Besides an increase of the therapeutic armamentarium, there is growing interest in challenging the present treatment algorithm. If PRRT is reserved to a more advanced line of treatment, it is expected to be less effective, due to the progressive loss of SSTR expression.

There is no consensus on the optimal timing to use PRRT in LC, due to lack of data. For GEP-NETs however, there are data that might change clinical practice. The NETTER-2 (NCT03972488) evaluated 177Lu-DOTATATE plus octreotide LAR (30 mg) vs octreotide LAR (60 mg) as first-line treatment in patients with G2/G3 advanced GEP-NETs. The trial included 226 patients, showed an increase in mPFS (22.8 vs 8.5 months (HR0.28)) and in ORR (43.0 vs 9.3%) with the combination [39] .

In the same setting, results from COMPOSE (NCT04919226) and COMPETE (NCT03049189) phase III trials on GET-NET are pending, that could validate an earlier treatment with 177Lu-edotreotide PRRT [40, 41]. These are all trials for GEP-NET, but if successful, results might be extrapolated to LC, like it happened with NETTER-1. However, we might have a better insight with the ongoing ALLIANCE (A021901) randomized phase II trial (NCT04665739) comparing 177Lu-DOTATATE to everolimus, in patients with advanced LC [42].

Finally, efforts are being made to create clinical tools to assist treatment decisions, such as a PRRT Predictive Quotient and the NETest [43, 44] .

Others

There has been an increase interest in SSTR2-targeted treatments, although most of them are still in early phase of development.
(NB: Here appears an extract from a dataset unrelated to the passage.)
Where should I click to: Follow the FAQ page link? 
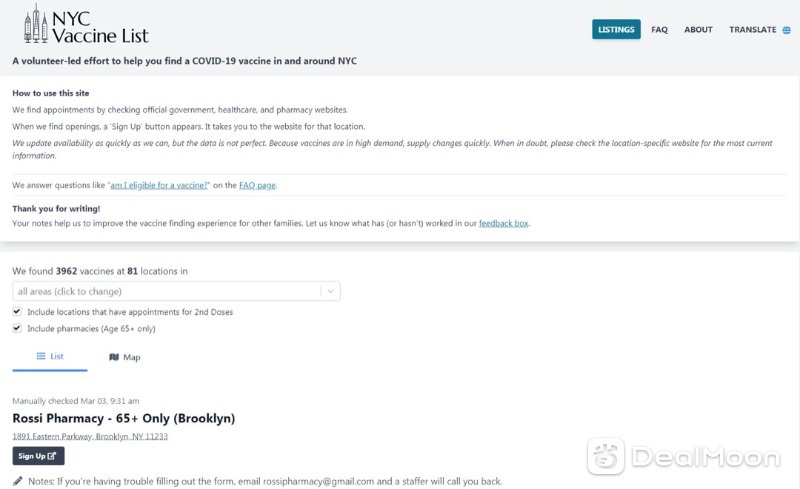(257, 185)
Some examples are PEN-221 (NCT02936323) and tidutamab, already evaluated in dose escalation phase I trials [36] .

Epigenetic drugs are also being explored in this context, since whole-genome sequencing of pancreatic NETs has revealed inactivation of genes involved in chromatin remodeling and histone modifications. For now, data are limited to in vitro studies or in vivo xenograft models [36] .

Conclusion

Management of LC requires a multidisciplinary approach in specialized centers. At the metastatic stage, multiple factors should be considered for adequate risk assessment and treatment decision. Treatment should have a dual objective—control of tumor growth and symptoms—aiming to improve QoL and survival, in a usually indolent disease. The therapeutic approaches should integrate locoregional and systemic treatments in the continuum of the disease. Data on LC remain poor. Future trials should follow the recommendations of neuroendocrine task forces, namely, conducting whenever possible trials separately for bronchial, midgut, and pancreatic NETs, and if not feasible, stratifying patients according to site of origin, tumor grade and differentiation.